* _EXERCISE_
Copy out the Jay-Z profile below from "Jay-Z has bult" to "from page 1)", swapping "cigar" for "pipe".

* _SOURCE_
* * * * *

Jay-Z has bult an empire on the back of his hip-hop stardom with a cigar in his hand.
Marshall Fine
From the Print Edition:
Jay-Z, May/June 2009

(continued from page 1)

There's been plenty to celebrate for Jay-Z. If anything, the music career (and all of its offshoots) that began in 1996 with the founding of his record label, Roc-A-Fella Records, and the release of his first CD, Reasonable Doubt, has been one long celebration, with victory after victory in a musical field that Jay-Z himself refers to as "a competitive sport."

Competitive sports, of course, require champions. Forbes magazine placed Jay-Z at No. 7 on its Celebrity 100 power rankings in June 2008—just behind Johnny Depp, Tiger Woods and Jay-Z's wife, Beyoncé, and ahead of Brad Pitt, Steven Spielberg and LeBron James. On the same magazine's money rankings, he came in at No. 10, ahead of Will Smith, David Letterman, Madonna and Alex Rodriguez. The magazine estimated his annual pay at $82 million; published estimates of his personal wealth run as high as $350 million—and that was before his most recent big deal with concert-promotion giant Live Nation. Jay-Z himself shrugs at suggested figures when queried. (He won't discuss his marriage to Beyoncé at all: "You need to have certain parts of your life you don't talk about. I'm not hiding it; I'm just not giving details.")

Jay-Z's reach is vast, with tentacles, as he refers to them, extending into a variety of ventures. For starters, there's Roc-A-Fella Records, now an imprint of Def Jam Records. He and his partners sold a half stake to Def Jam in 1997 for $1.5 million; they sold off their remaining share in the label for $10 million in 2004. Jay-Z's first 10 albums—released between 1996 and a short-lived retirement that began in 2003—sold 33 million copies.

Then there's Rocawear: the massively successful clothing line was sold to Iconix Brand Group for $204 million in 2007. "We sold off the women's line, the kids', the bags—but we kept the men's line, which is the parent company," Jay-Z says. "And I maintain creative control of that."

Not that he has any designs on being a designer. "I never had those aspirations," he says. "I know what looks good aesthetically—or I should say I have my personal taste that the culture gravitates to. Me? I couldn't draw a stick figure."

There's also his string of 40/40 sports bars; his premium vodka, Armadale; an endorsement deal with Armand de Brignac's Ace of Spades Champagne; a partnership in an advertising agency that focuses on multicultural consumers. He owns a piece of the NBA's New Jersey Nets (who are scheduled to move to Jay-Z's native Brooklyn in 2010 or 2011). He's appeared in ads for Budweiser Select, Hewlett Packard, the NBA. His signature sneaker (the first for a nonathlete) was a best seller for Reebok. And he's become politically active, campaigning for Barack Obama in 2008 and taking up the cause of access to clean water in the Third World ("Really, it's a civil rights issue," he says).

* * * * *

* _LISTING_
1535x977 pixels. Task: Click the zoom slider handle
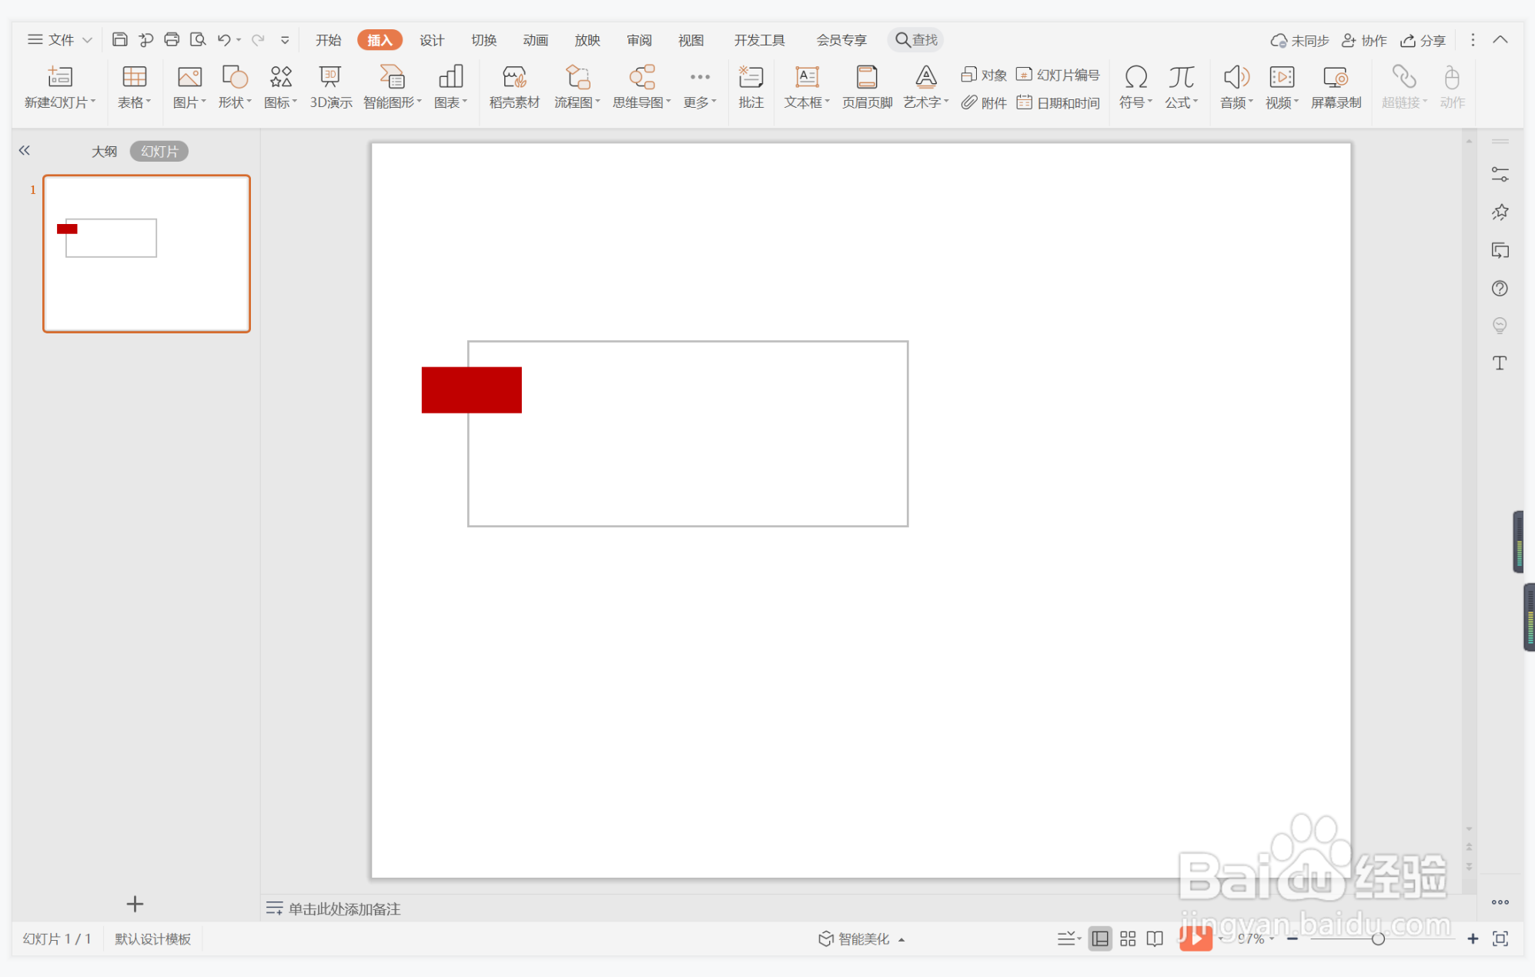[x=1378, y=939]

* * * * *

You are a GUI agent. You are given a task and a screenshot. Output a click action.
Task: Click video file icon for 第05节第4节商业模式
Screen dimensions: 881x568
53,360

* * * * *

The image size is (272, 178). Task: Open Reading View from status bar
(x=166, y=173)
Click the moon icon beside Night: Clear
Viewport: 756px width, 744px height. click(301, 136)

* * * * *

* _OUTPUT FOR THIS TASK_
Jay-Z has bult an empire on the back of his hip-hop stardom with a pipe in his hand.
Marshall Fine
From the Print Edition:
Jay-Z, May/June 2009

(continued from page 1)